[Extracted data entries]

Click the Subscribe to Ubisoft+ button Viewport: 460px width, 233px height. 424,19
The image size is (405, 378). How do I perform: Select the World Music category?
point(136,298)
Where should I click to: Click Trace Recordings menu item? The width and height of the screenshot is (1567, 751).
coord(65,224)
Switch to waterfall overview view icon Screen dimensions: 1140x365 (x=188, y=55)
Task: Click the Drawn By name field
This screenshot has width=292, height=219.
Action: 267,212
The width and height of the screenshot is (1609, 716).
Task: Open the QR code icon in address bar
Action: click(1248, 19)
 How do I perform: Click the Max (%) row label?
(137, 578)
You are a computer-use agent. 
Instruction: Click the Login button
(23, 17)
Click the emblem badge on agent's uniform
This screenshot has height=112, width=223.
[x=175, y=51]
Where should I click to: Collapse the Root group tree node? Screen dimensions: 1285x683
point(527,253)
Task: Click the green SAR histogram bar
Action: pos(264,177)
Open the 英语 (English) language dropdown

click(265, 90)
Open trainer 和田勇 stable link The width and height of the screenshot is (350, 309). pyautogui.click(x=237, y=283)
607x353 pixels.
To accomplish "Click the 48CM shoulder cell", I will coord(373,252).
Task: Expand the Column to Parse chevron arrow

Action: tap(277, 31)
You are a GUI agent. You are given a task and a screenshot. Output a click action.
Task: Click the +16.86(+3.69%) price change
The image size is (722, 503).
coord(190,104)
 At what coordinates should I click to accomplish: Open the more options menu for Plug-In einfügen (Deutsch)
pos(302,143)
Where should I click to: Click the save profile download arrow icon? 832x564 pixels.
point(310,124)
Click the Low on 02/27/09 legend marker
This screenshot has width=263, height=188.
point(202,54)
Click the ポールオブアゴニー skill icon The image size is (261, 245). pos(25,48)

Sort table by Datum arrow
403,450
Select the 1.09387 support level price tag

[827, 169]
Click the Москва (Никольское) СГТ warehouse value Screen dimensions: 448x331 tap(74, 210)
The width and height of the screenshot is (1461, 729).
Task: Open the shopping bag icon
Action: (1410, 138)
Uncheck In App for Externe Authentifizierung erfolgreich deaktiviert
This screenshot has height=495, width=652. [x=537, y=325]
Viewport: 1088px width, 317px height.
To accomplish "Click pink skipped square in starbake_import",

* _Task item_
Exactly as written above, copy out all the records.

* _Solution to this problem_
Click the Subscribe to Ubisoft+ button Viewport: 460px width, 233px height. 424,19
The image size is (405, 378). How do I perform: Select the World Music category?
point(136,298)
Where should I click to: Click Trace Recordings menu item? The width and height of the screenshot is (1567, 751).
coord(65,224)
Switch to waterfall overview view icon Screen dimensions: 1140x365 (x=188, y=55)
Task: Click the Drawn By name field
This screenshot has width=292, height=219.
Action: 267,212
The width and height of the screenshot is (1609, 716).
Task: Open the QR code icon in address bar
Action: click(1248, 19)
 How do I perform: Click the Max (%) row label?
(137, 578)
You are a computer-use agent. 
Instruction: Click the Login button
(23, 17)
Click the emblem badge on agent's uniform
This screenshot has height=112, width=223.
[x=175, y=51]
Where should I click to: Collapse the Root group tree node? Screen dimensions: 1285x683
point(527,253)
Task: Click the green SAR histogram bar
Action: pos(264,177)
Open the 英语 (English) language dropdown

click(265, 90)
Open trainer 和田勇 stable link The width and height of the screenshot is (350, 309). pyautogui.click(x=237, y=283)
607x353 pixels.
To accomplish "Click the 48CM shoulder cell", I will coord(373,252).
Task: Expand the Column to Parse chevron arrow

Action: tap(277, 31)
You are a GUI agent. You are given a task and a screenshot. Output a click action.
Task: Click the +16.86(+3.69%) price change
The image size is (722, 503).
coord(190,104)
 At what coordinates should I click to accomplish: Open the more options menu for Plug-In einfügen (Deutsch)
pos(302,143)
Where should I click to: Click the save profile download arrow icon? 832x564 pixels.
point(310,124)
Click the Low on 02/27/09 legend marker
This screenshot has width=263, height=188.
point(202,54)
Click the ポールオブアゴニー skill icon The image size is (261, 245). pos(25,48)

Sort table by Datum arrow
403,450
Select the 1.09387 support level price tag

[827, 169]
Click the Москва (Никольское) СГТ warehouse value Screen dimensions: 448x331 tap(74, 210)
The width and height of the screenshot is (1461, 729).
Task: Open the shopping bag icon
Action: (1410, 138)
Uncheck In App for Externe Authentifizierung erfolgreich deaktiviert
This screenshot has height=495, width=652. [x=537, y=325]
Viewport: 1088px width, 317px height.
To accomplish "Click pink skipped square in starbake_import",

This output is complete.